Richard Yim showing his designs to the Prime Minister of Cambodia

War often leaves a scar on the planet which lasts long after the battle ends. Nowhere can this be said to be more true than in Cambodia.

Due to formen conflicts, Cambodia is now considered to be one of the most heavily mined places on the planet.

Land mines that have been left behind are now a regular issue for the people of this area, injuring many and claiming countless lives.

It is estimated that about half of the victims are children.

Richard Yim, the founder of the start-up Demine Robotics, was raised in this environment and used his upbringings as his inspiration for his start-up.

Demine Robotics is focused on building a semi-autonomous robot that can excavate landmines without human interaction.

The result would mean a much safer method of disarming mines which would, in turn, increase that speed at which mines can be disarmed. This would produce a much safer environment for the children of Yim’s home country to grow up in.

The project started several years back as a fourth year capstone project.

Since then, the project has won many different start-up grants, allowing it to expand into what it is today. Furthermore, a test in 2016 heralded encouraging results. The technology was able to seccessfully disarm an active land mine.

Although one of the offices in which Demine Robotics is based is still located on the University of Waterloo campus, the start-up now has another office based in Cambodia.

The project has already gone through many iterations, though some tests were more successful than others.

A test in spring 2018 saw the robot fail to properly dig up a mine to be disarmed. Despite the setbacks and with a successful test this past November, the project appears to have a good outlook for the future.

Once active, the robot would provide help to many people around the world.

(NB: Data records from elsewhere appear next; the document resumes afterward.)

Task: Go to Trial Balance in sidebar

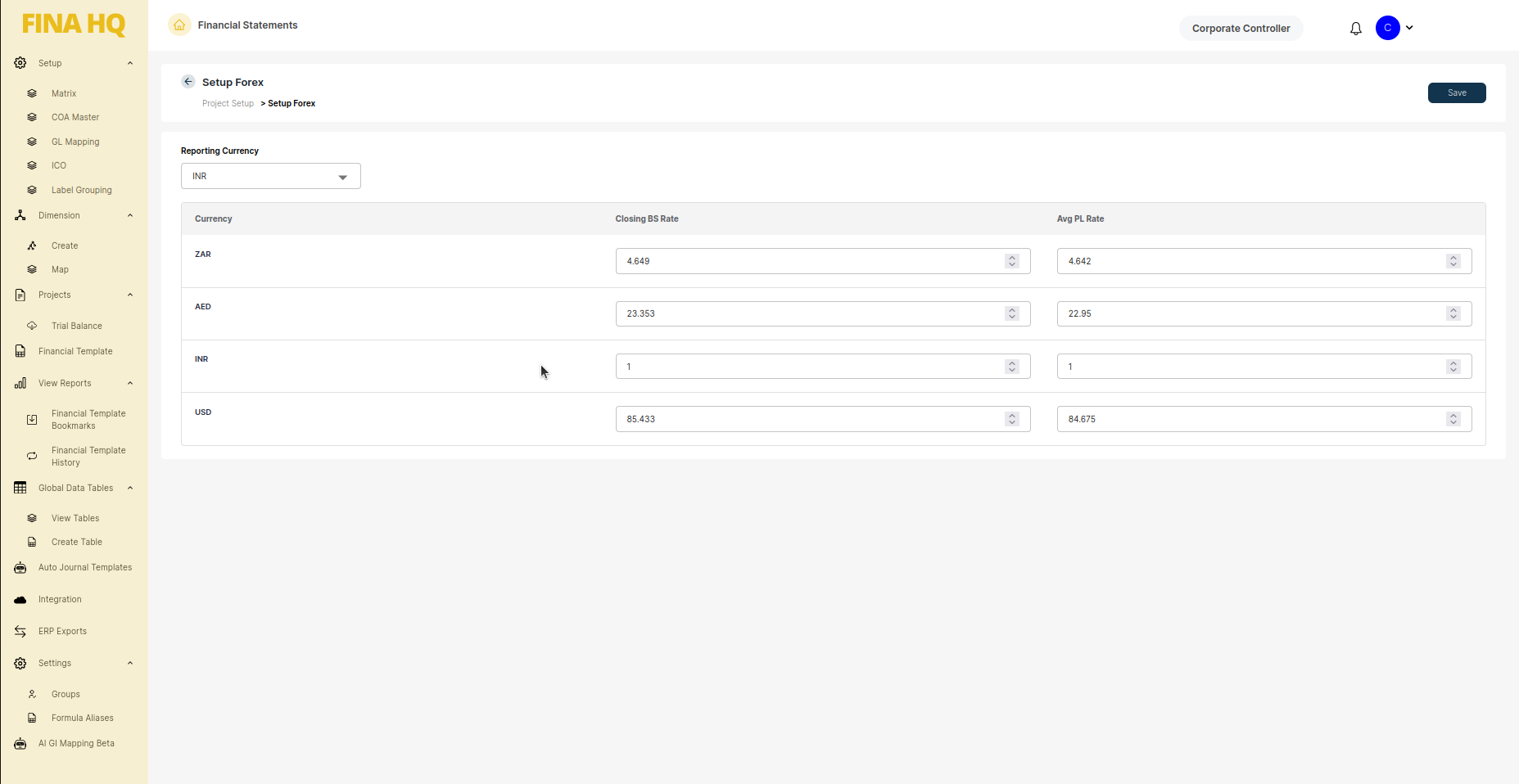Action: click(x=77, y=327)
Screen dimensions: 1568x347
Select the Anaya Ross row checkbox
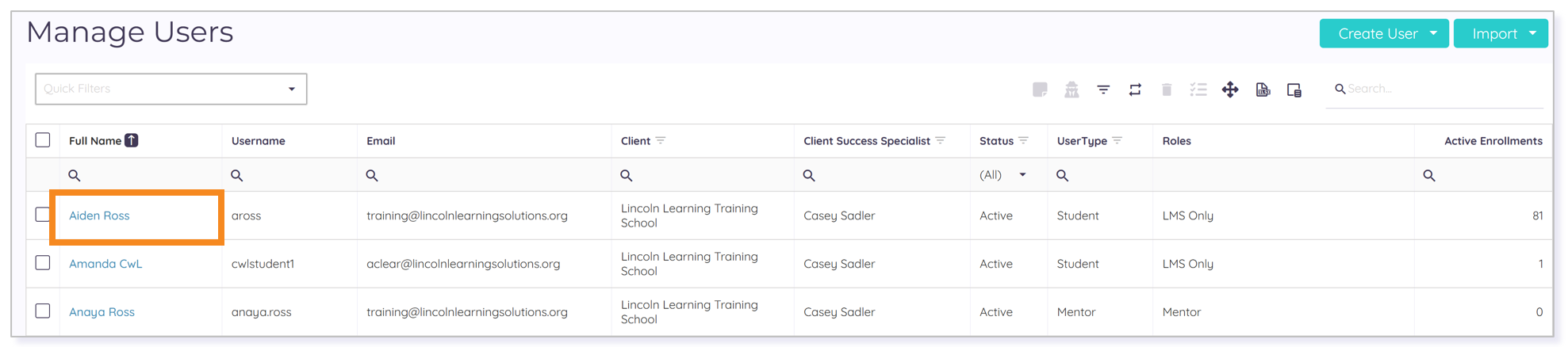tap(43, 311)
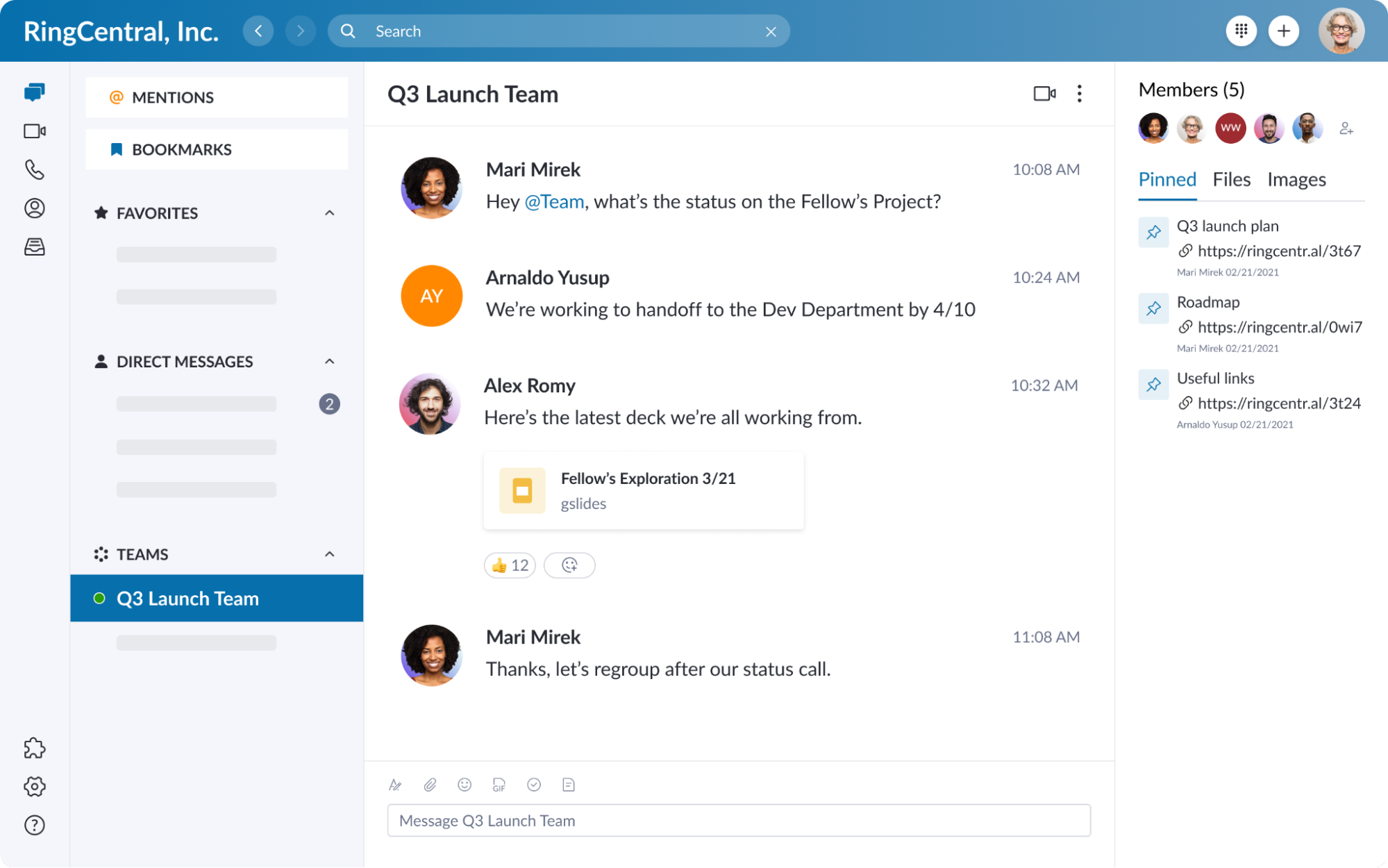Toggle the thumbs up reaction on Alex's message
This screenshot has width=1388, height=868.
point(510,565)
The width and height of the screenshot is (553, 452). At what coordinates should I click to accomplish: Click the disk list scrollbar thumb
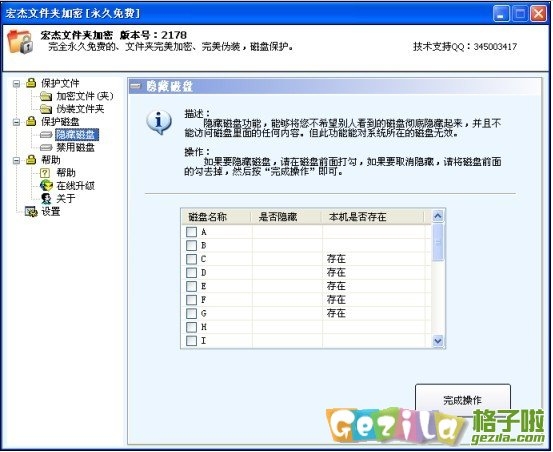(438, 242)
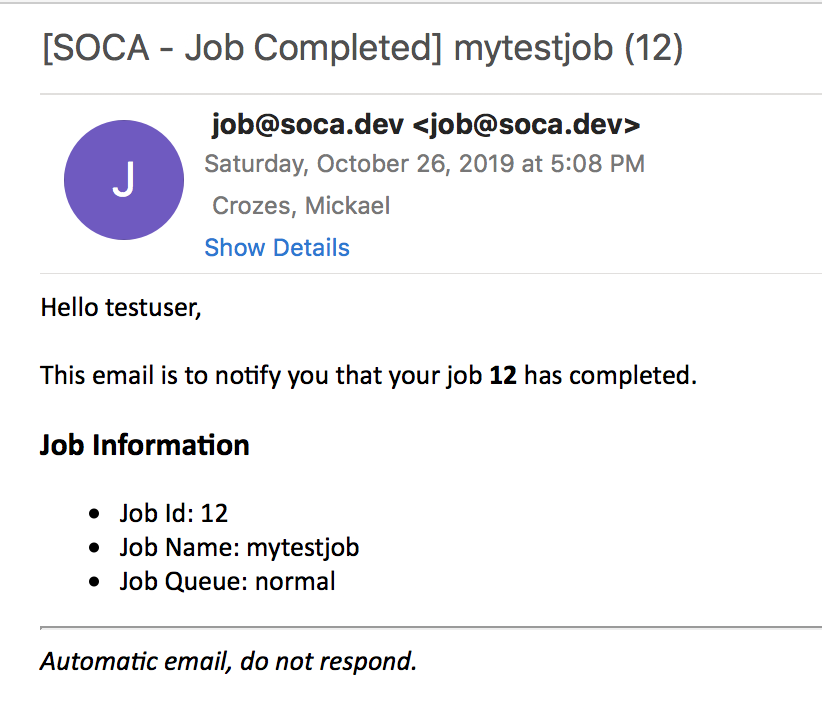Screen dimensions: 822x728
Task: Click the Job Information heading
Action: (x=144, y=445)
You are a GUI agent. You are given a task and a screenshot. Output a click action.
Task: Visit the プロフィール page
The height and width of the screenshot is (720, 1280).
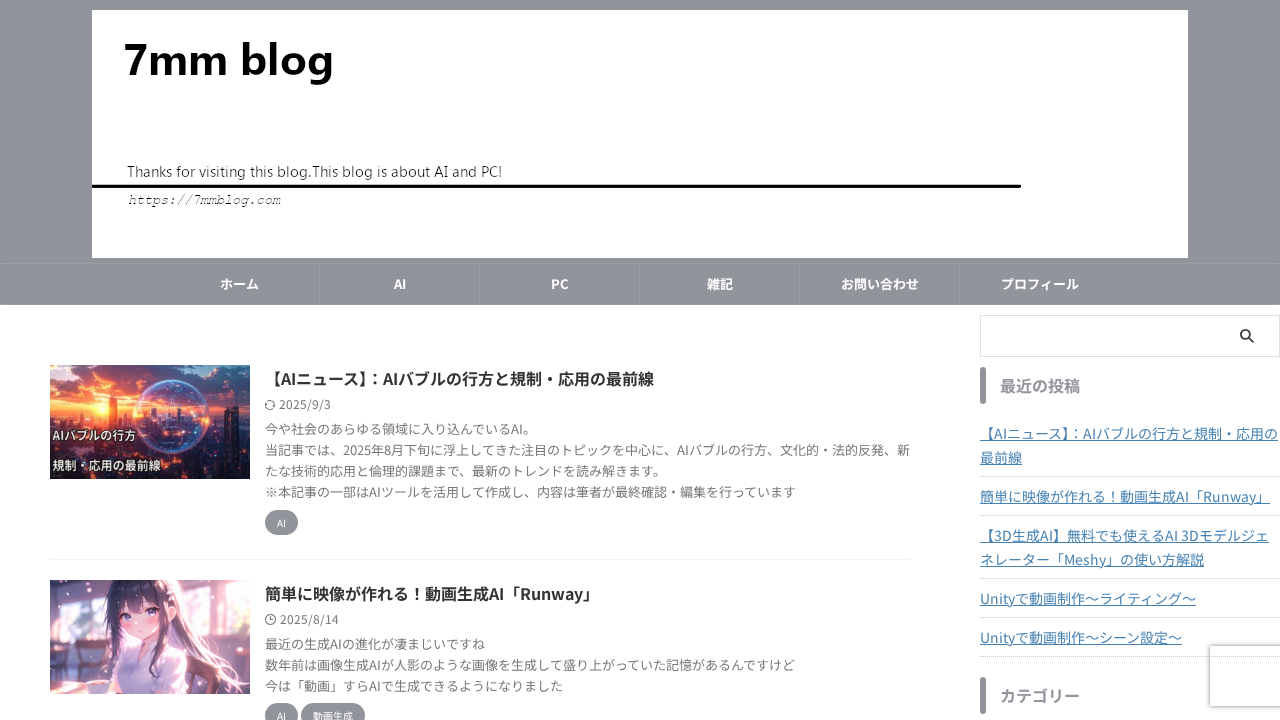[x=1039, y=283]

There are over 60 countries currently affected by landmines leftover from past conflicts and unfortunately, mines can remain active for a very long time.

There have even been recent cases of munitions left behind from the First World War causing issues in France.

The fact that so many people could be affected by old land mines for such a long period of time demonstrates how impactful the completion of a mine defusing robot would be.

As Yim puts it, “Failure is not an option.”